Icon Design: Creating Pictograms with Purpose
Edward Boatman · Co-founder, Noun Project
A Noun Project co-founder's short, thoughtful primer on semiotics turned into a personal icon and a physical sign you actually install.
A concept-first approach to icon design
Edward Boatman, co-founder of Noun Project, does not open this class with a vector demo. He opens with semiotics, walking through Charles Sanders Peirce's sign triangle (representamen, object, interpretant) and the three ways a sign can point to its meaning: iconic (a gas pump silhouette resembling an actual gas pump), indexical (smoke implying fire), and symbolic (the radiation trefoil, arbitrary until learned). That framework is not decoration. It becomes the tool students use, a few lessons later, to decide whether their own sign should show a process, prohibit an action, or leave interpretation open.

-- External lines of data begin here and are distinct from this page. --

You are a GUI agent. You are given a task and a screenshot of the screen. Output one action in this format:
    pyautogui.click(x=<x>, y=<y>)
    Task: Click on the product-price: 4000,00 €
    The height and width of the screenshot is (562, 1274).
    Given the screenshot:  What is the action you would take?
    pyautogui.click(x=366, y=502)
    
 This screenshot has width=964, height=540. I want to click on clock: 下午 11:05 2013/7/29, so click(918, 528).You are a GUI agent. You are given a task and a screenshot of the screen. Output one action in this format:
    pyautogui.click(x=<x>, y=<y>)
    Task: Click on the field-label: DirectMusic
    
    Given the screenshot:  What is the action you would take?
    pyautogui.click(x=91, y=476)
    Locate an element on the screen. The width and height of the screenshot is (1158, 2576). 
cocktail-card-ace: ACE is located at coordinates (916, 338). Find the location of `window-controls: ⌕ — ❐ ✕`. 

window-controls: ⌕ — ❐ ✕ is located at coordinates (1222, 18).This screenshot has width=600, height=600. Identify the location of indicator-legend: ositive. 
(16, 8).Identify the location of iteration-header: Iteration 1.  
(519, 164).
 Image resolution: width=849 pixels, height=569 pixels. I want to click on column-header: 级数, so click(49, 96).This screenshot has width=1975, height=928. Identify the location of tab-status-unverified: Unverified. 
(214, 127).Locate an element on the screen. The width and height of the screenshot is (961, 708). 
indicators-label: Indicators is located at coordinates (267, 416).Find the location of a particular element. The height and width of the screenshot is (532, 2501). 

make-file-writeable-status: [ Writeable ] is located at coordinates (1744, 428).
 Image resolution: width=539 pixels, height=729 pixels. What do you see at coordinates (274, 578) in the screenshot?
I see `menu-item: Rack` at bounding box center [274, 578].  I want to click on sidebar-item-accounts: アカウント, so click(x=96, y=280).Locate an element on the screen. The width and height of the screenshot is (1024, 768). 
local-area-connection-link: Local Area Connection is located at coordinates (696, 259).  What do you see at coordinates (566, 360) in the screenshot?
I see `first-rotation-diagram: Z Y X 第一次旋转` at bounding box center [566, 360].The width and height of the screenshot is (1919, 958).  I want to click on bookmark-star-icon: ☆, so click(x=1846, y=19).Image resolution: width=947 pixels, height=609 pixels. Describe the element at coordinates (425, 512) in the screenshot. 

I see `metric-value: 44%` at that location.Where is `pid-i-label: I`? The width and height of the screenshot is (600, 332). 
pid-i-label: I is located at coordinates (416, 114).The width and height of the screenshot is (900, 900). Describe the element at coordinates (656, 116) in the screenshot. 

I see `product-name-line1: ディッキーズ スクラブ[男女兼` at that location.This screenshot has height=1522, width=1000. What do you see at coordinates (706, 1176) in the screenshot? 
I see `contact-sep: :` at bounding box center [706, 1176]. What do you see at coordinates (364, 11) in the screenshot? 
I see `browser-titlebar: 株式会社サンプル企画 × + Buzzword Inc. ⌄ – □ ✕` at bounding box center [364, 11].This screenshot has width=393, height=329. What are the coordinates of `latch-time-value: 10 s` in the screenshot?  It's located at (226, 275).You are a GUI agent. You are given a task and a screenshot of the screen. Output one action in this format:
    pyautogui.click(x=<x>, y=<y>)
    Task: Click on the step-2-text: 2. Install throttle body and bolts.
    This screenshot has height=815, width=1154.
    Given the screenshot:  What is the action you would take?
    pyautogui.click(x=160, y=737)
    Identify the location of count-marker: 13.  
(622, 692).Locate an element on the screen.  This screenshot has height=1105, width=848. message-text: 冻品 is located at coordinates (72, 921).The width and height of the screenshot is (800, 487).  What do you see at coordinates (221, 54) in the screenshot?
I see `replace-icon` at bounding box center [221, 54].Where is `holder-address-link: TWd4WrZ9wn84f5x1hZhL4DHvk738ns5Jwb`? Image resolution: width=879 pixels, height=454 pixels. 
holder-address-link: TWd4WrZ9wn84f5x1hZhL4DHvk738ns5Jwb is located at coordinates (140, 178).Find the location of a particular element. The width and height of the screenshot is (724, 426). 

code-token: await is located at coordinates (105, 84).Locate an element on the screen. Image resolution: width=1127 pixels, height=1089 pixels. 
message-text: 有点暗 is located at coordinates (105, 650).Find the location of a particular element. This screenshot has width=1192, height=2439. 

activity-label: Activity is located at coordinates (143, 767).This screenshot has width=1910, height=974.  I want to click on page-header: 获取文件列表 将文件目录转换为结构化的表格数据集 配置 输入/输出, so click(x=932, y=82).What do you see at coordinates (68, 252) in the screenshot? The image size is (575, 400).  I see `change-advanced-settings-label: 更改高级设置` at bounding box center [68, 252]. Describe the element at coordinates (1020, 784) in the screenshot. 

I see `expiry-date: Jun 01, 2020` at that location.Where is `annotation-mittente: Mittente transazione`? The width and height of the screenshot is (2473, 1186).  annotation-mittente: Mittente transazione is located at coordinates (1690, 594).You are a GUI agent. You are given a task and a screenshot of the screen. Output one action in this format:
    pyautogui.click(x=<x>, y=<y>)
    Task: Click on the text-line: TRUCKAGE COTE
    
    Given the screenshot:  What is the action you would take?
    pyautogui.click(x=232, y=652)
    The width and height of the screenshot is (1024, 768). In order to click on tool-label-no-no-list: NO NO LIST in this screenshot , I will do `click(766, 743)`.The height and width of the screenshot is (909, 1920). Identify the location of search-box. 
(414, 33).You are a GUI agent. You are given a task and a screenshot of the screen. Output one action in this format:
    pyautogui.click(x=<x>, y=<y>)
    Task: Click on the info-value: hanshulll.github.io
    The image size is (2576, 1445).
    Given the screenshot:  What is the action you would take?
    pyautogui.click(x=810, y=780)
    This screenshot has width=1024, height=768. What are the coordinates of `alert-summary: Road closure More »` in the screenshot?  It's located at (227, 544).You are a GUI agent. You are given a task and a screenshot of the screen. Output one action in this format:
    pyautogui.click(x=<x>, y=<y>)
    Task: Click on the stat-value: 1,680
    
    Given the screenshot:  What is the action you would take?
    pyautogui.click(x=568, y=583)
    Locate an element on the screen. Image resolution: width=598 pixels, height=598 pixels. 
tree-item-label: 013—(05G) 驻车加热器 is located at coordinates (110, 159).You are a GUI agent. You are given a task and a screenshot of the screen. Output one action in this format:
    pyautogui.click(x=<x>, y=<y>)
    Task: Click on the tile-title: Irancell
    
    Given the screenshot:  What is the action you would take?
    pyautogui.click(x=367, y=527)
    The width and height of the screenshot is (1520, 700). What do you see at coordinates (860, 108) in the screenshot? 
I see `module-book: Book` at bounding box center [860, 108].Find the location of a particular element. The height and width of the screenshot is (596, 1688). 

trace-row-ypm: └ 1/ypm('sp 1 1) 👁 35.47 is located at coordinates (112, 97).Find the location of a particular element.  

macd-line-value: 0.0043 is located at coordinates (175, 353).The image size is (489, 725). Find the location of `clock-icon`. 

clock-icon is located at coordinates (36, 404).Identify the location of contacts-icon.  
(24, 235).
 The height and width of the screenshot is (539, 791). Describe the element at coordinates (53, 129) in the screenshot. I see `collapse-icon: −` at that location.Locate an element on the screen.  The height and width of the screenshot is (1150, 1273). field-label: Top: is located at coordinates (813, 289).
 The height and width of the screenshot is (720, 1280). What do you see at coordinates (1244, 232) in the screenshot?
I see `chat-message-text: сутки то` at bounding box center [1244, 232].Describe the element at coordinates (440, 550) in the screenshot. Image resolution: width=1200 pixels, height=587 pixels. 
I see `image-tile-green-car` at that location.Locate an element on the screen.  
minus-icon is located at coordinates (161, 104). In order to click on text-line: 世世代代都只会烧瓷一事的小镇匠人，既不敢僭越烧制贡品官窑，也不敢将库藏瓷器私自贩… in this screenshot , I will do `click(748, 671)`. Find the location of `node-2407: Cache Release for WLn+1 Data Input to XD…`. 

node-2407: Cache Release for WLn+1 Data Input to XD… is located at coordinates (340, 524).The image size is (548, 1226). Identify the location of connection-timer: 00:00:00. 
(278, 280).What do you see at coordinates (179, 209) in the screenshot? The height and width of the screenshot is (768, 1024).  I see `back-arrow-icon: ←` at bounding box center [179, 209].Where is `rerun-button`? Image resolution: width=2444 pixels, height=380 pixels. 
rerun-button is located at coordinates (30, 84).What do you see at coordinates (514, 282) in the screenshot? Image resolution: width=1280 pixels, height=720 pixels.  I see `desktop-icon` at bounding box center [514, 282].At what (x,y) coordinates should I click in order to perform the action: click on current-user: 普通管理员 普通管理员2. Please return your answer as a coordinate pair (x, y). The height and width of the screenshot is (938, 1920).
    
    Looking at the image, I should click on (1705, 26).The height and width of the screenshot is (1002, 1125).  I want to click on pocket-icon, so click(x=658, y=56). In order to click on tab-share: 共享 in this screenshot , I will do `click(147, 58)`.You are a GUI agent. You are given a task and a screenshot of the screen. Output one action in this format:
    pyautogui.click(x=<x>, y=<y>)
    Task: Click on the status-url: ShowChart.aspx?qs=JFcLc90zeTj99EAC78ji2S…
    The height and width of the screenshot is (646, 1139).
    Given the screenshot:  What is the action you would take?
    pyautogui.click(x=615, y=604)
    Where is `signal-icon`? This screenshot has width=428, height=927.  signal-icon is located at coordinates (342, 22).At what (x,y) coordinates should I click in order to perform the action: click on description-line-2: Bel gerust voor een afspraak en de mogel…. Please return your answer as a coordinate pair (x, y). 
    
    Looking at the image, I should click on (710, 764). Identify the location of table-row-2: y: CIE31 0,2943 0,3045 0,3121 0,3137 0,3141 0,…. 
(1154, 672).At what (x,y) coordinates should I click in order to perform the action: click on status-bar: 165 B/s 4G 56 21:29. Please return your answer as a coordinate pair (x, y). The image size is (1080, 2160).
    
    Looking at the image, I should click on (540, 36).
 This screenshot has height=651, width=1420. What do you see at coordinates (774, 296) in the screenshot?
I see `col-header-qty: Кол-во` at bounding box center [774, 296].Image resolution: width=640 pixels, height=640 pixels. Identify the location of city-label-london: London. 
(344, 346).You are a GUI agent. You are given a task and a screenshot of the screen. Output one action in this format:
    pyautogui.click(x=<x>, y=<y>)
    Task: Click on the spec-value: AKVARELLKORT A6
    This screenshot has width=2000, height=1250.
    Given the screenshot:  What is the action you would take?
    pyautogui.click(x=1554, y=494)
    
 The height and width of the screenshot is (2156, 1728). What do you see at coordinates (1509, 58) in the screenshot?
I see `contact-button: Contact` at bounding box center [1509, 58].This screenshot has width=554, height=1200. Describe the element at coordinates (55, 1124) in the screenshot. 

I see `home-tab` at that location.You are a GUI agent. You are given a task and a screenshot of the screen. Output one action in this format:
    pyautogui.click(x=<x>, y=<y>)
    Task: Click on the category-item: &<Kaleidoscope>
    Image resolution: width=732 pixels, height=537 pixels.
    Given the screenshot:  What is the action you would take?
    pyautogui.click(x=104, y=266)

The class then walks through Boatman's own project end to end: a "KindSign" addressing California's drought. He researches the concept by Google-image-searching "drought" and then reading its Wikipedia definition, treating the encyclopedia entry as a kind of visual brief. Cracked earth emerges as the dominant visual metaphor, and he sketches it with graduated pencil weights in a dotted notebook, working out a specific spatial trick: cracked-soil shapes drawn smaller near the top of the composition and larger near the bottom, tricking the eye into reading depth in an otherwise flat pictogram. A wilting plant is added above the horizon line for emotional weight. This sketch-to-concept sequence is the strongest stretch of the course because it shows reasoning, not just output.
The Illustrator section is shorter and more procedural: building a rounded-corner sign shape on a grid, holding a consistent eighth-inch line weight throughout (Boatman repeats this point because inconsistent stroke weight is what makes a pictogram read as a sketchy illustration instead of a clean icon), and constructing the wilted-leaf shape by starting from a perfect ellipse and distorting it, keeping enough geometric bones that it still reads as an icon rather than a drawing. It is useful, but it assumes comfort with the pen tool and vector points already, and it moves quickly past details a newer Illustrator user would need spelled out.
The closing DIY section is a nice, unusual addition for a design class: mounting a printout on foamcore with rubber cement (applied to both surfaces and left to dry before bonding, not applied wet), or cutting a stencil from a flexible cutting mat for spray paint. It reinforces the course's actual thesis, that a sign is only doing its job once it exists somewhere in the physical world shaping behavior, not just sitting in a portfolio.
At around 43 minutes across eleven short lessons, this is a genuinely quick watch, and its value is weighted toward the first half. The semiotics framework and the tone-selection logic (kinetic/directional vs. prohibitive vs. open-ended) are ideas a designer can reuse on completely different projects. The Illustrator build and the DIY signmaking are enjoyable but slighter, more show-and-tell than instruction. Anyone hoping for a rigorous vector-illustration tutorial will find this too brief and too dependent on prior Illustrator fluency. But as a way of thinking about what a symbol is actually for before opening any software, it earns its short runtime.
The standout
The scaling-pattern trick for faking depth in a flat 2D icon, shown through the cracked-earth drought sign, is a genuinely transferable illustration technique.
What you will learn
- How to apply Peirce's sign triangle (representamen, object, interpretant) to real design decisions
- How to distinguish iconic, indexical, and symbolic signs and pick the right one for a message
- How to define a sign's tone (directional/kinetic, prohibitive, or open-ended/artistic) based on intended behavior change
- How to build a consistent-line-weight pictogram in Illustrator using a grid, rounded corners, and layered depth cues
- How to fake spatial depth in a flat icon by scaling repeated pattern elements
- How to mount a finished design physically using foamcore and rubber cement or a spray-paint stencil
Best for: Designers and illustrators with basic Illustrator skills who want a fast, conceptual grounding in symbol design before tackling client or personal icon work.
Skip it if: Complete beginners to Illustrator, or anyone wanting a deep technical vector-drawing tutorial rather than a concept-first exercise.